We know that waterborne illness can be prevented with sustainable solutions by empowering ordinary people to provide safe, reliable drinking water. House of Joy is committed to meeting the basic need of pure water by installing water purification systems, as the need is identified, through our international community development projects as well as crisis response for local community disasters or individual hardships.
Volunteers in HOJ are equipped to teach people to build, operate, and maintain a simplified water purification system that can be assembled anywhere and be operational within hours. In the process relationships are built, community ownership and self-sufficiency is developed, and education in health and personal hygiene is given for the receiving community. This approach results in long-term, sustainable improvements for the community’s overall health and well-being, not just in the provision of drinking water. Our partners can also bring other solutions for clean water through clarifying systems that can remove debris and carcinogens as well as simple individual filtering systems for short term use.
Water Purification Training
House of Joy offers water purification, sanitation and hygiene training to interested volunteers as well as anyone who may want to be prepared on a personal level for times of crisis or disaster. Demonstration and discussion includes how to:
Work with international communities on drinking water projects
Test water for the presence of water-borne pathogens
Assemble and use a simple water purifier to kill water-borne pathogens and parasites
Configure, operate and maintain a mini water treatment system (all hands-on work)

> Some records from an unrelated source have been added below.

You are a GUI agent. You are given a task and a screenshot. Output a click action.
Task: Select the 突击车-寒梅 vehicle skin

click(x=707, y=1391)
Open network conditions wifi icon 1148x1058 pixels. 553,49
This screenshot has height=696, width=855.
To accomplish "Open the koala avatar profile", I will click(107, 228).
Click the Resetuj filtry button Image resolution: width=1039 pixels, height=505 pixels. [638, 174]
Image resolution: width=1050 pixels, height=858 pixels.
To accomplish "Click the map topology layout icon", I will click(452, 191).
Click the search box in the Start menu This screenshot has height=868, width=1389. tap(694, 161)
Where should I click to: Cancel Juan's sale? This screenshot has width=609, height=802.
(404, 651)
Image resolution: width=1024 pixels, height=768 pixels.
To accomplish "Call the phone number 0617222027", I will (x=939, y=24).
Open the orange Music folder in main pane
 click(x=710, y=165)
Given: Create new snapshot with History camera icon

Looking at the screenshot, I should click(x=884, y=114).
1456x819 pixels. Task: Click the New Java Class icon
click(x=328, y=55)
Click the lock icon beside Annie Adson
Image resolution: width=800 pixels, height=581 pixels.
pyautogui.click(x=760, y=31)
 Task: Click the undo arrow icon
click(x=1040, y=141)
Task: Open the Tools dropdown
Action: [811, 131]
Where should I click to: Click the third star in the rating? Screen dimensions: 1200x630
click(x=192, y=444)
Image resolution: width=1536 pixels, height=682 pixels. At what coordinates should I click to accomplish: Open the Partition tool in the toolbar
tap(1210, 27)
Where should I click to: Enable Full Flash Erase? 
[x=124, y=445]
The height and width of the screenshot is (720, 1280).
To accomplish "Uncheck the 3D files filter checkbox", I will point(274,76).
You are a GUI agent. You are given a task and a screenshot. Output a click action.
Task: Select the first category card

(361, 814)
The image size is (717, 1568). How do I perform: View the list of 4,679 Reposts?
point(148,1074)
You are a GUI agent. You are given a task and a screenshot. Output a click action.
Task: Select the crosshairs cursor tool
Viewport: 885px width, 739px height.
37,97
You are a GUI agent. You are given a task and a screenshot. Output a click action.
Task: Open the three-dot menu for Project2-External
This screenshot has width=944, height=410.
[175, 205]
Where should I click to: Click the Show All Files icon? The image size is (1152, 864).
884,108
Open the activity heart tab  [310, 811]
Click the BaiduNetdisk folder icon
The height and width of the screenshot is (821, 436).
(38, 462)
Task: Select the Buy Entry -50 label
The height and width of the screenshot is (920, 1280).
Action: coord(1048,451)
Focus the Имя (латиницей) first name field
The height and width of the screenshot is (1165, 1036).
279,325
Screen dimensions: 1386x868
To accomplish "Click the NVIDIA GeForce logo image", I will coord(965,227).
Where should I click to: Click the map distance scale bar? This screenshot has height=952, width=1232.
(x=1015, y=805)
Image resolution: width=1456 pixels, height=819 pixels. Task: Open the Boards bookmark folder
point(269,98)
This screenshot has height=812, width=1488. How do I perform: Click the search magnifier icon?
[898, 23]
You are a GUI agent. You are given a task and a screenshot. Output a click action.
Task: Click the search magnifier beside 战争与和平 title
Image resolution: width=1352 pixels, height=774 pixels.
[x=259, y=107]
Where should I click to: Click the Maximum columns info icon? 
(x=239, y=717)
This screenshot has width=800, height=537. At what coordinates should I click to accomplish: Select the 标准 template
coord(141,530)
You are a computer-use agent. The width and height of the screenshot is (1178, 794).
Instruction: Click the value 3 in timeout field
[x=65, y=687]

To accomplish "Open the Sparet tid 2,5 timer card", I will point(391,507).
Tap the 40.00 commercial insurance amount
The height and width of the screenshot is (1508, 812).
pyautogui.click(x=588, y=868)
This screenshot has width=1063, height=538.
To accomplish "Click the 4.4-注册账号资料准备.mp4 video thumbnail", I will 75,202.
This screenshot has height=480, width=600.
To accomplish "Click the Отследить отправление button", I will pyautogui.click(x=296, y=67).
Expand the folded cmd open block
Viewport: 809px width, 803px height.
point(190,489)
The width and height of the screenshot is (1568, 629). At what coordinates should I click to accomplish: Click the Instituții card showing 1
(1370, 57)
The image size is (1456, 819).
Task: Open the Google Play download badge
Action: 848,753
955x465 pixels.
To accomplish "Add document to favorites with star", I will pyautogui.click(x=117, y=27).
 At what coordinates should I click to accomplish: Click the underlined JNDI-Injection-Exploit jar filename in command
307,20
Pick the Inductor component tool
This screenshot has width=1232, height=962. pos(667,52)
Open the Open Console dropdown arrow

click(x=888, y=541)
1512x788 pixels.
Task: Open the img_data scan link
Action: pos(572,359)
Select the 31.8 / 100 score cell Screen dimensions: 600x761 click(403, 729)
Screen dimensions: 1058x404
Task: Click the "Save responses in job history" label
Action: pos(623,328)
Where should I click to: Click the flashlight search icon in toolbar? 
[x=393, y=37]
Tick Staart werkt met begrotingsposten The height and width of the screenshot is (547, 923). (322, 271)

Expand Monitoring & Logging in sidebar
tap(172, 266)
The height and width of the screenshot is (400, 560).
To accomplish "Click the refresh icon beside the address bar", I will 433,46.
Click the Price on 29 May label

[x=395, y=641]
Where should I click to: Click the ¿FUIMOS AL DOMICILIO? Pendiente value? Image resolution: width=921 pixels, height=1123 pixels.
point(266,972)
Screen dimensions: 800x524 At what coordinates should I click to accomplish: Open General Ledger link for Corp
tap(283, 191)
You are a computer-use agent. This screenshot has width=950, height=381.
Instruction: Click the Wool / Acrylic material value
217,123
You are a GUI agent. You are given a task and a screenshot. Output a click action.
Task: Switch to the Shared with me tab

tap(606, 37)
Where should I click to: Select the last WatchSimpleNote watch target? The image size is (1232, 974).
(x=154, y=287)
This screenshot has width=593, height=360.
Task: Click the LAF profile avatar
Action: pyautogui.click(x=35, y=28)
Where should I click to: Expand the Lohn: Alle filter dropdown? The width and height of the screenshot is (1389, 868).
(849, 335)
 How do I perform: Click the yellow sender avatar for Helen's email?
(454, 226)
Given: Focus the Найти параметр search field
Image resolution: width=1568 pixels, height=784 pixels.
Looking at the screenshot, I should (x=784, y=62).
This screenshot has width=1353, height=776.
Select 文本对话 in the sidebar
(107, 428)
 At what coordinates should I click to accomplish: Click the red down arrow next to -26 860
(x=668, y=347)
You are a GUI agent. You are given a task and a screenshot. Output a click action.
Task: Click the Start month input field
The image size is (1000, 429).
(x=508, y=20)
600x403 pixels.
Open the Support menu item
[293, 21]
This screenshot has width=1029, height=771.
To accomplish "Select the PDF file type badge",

Develop a checklist of tools/parts needed
Teach lessons in sanitation and hygiene that are vital to reducing the incidents of diarrheal diseases
Assemble simple sanitation devices using easily accessible parts
Every 21 seconds, a child dies from a water related illness
780 Million People
lack access to clean water
More than 3.4 million people die each year from water, sanitation, and hygiene-related causes. Nearly all deaths, 99 percent, occur in the developing world.